La finale è stata un duello intenso e di grande qualità, con Sinner costretto a rimontare dopo un primo set difficile e condizionato da qualche problema fisico. Zverev, partito forte e subito aggressivo in risposta, aveva conquistato il break nel quarto gioco, mentre l’azzurro appariva contratto e leggermente limitato nei movimenti, quasi a evocare il ritiro per crampi di Shanghai di inizio mese.
Dal secondo set, però, il copione è cambiato: Sinner ha ritrovato fluidità nei colpi, migliorato sensibilmente la percentuale di prime e imposto il suo ritmo da fondo campo, chiudendo 6-3 e rimettendo in equilibrio il match. Nel terzo, nonostante un nuovo accenno di crampi al tendine del ginocchio sinistro, il campione altoatesino ha reagito da fuoriclasse, accorciando gli scambi e cercando con decisione il punto, fino al break decisivo del 6-5 ottenuto dopo uno scambio prolungato che ha mandato lungo il rovescio del tedesco. Poco dopo, con la consueta freddezza, ha sigillato l’incontro con il servizio.
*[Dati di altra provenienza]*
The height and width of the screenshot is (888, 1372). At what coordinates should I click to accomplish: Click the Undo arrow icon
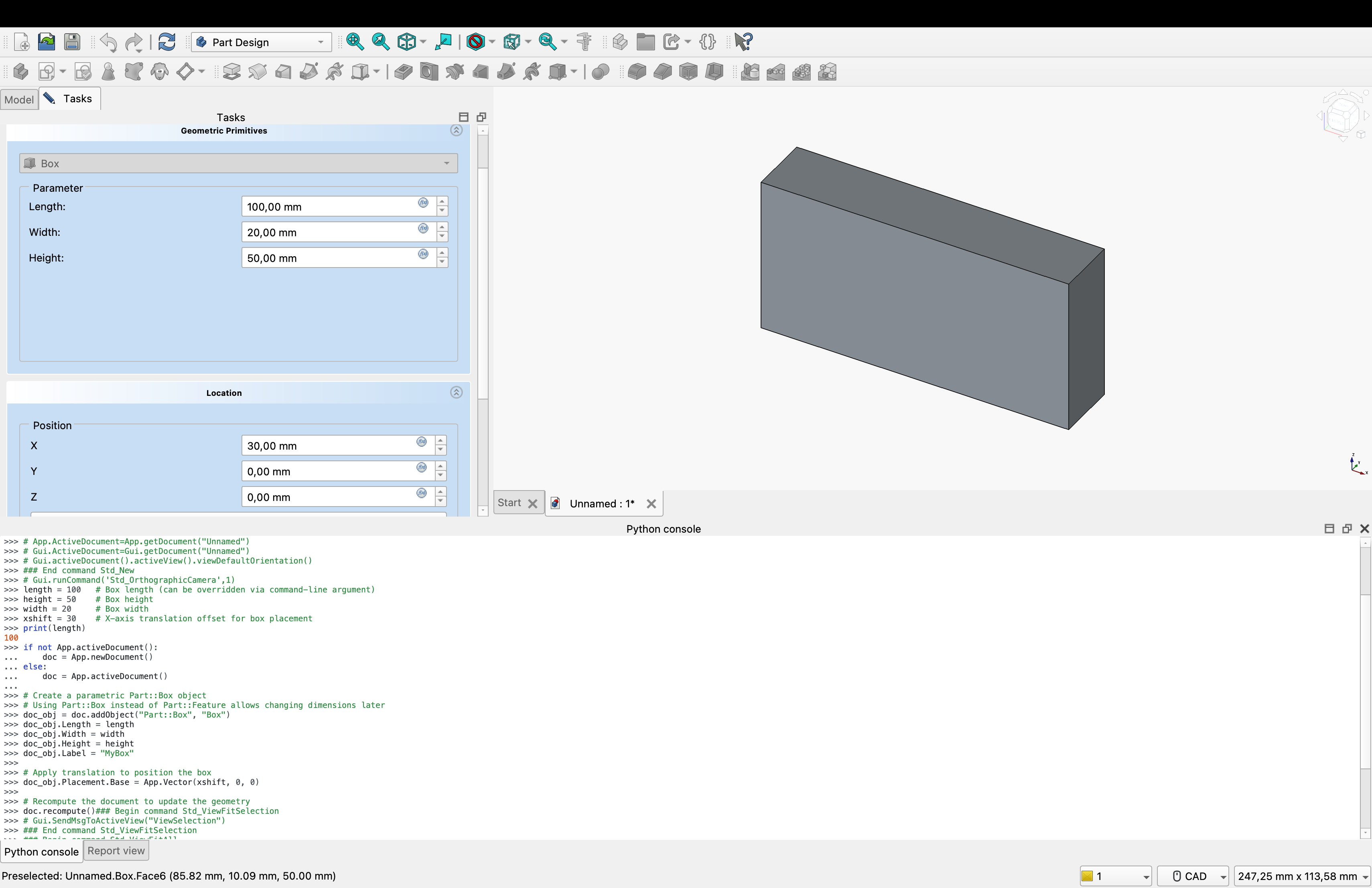(108, 42)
“È una sensazione incredibile – ha detto Sinner al termine della partita –. È stata una finale durissima, soprattutto all’inizio. Sono andato sotto di un break e ho avuto qualche occasione non sfruttata. Zverev serviva molto bene, ma ho cercato di rimanere lì mentalmente e di giocare il mio miglior tennis nei momenti importanti. Il terzo set è stato una montagna russa, ma alla fine sono riuscito a spingere e sono felicissimo di aver vinto di nuovo qui. È qualcosa di molto speciale”.
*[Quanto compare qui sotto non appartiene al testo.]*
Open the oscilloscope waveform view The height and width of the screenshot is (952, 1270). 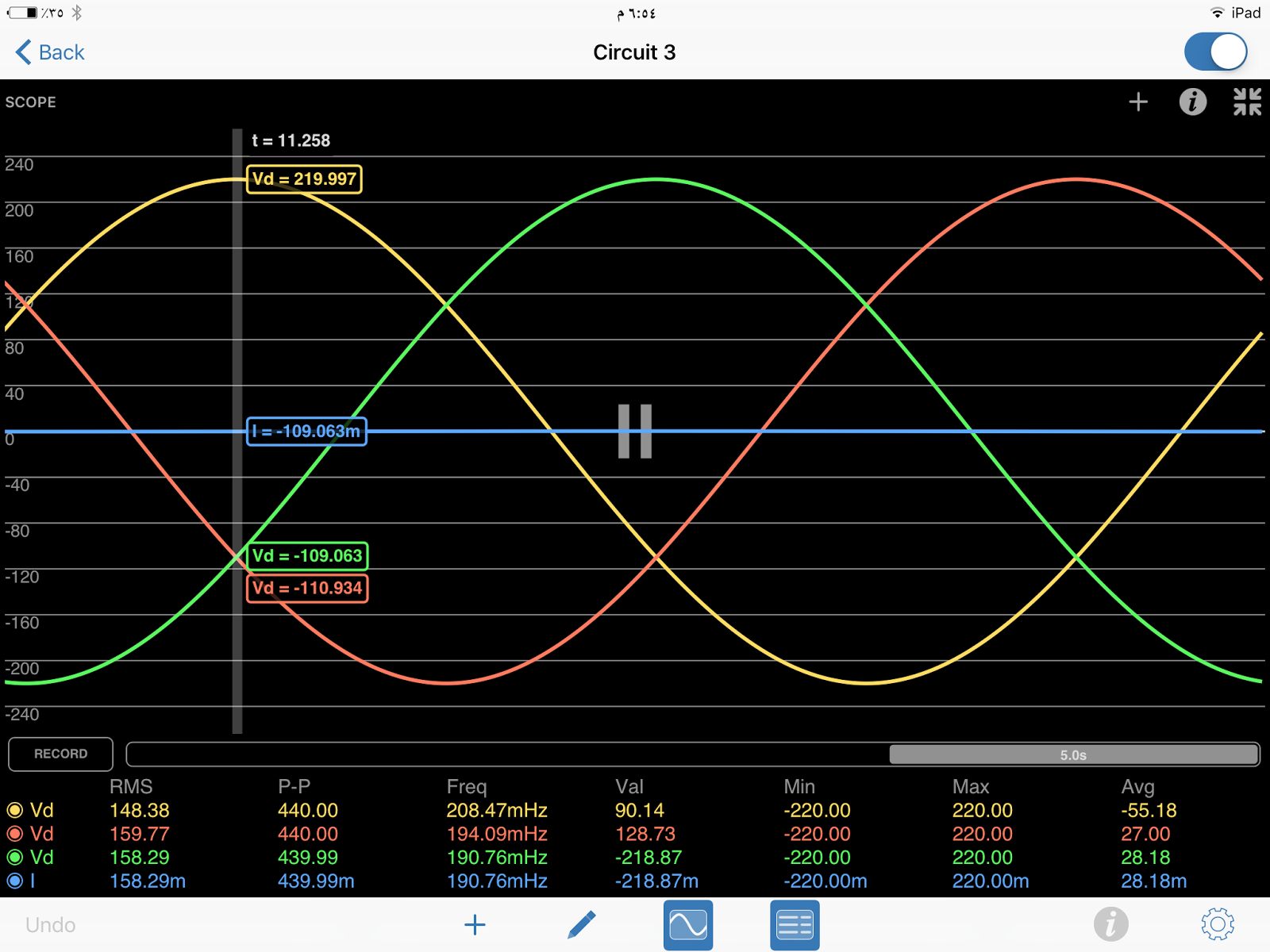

Per l’italiano si tratta del ventunesimo titolo ATP in carriera e del quarto stagionale, dopo quelli conquistati a Rotterdam, Miami e Wimbledon. Con questo successo, Sinner raggiunge Federer e Murray tra i campioni capaci di imporsi due volte a Vienna e porta in parità (4-4) il bilancio dei confronti diretti con Zverev.
Il tedesco, a sua volta già qualificato per le ATP Finals di Torino insieme a Sinner, Alcaraz e Djokovic, ha mostrato un ottimo livello di gioco e una solidità ritrovata, ma ha dovuto arrendersi nel finale alla maggiore lucidità dell’azzurro.
Con un bilancio stagionale di 48 vittorie e 6 sconfitte, Sinner arriva così carico e in fiducia agli ultimi due appuntamenti dell’anno: il Rolex Paris Masters e, soprattutto, le Nitto ATP Finals di Torino, dove cercherà di chiudere un 2025 già storico con un nuovo trionfo davanti al pubblico di casa.
La pace con Vespa
Dopo la vittoria a Vienna, Jannik Sinner è stato avvicinato davanti al suo albergo da Corti, inviato di Striscia la Notizia, con una bandiera italiana. Il campione, che aveva appena ribadito di accettare le critiche, ha autografato il tricolore con la dedica “A Bruno, con affetto…”, siglando così la tregua simbolica con Bruno Vespa. Tra sorrisi e ironia, la “Volpe Rossa” ha trasformato la polemica in un gesto di distensione.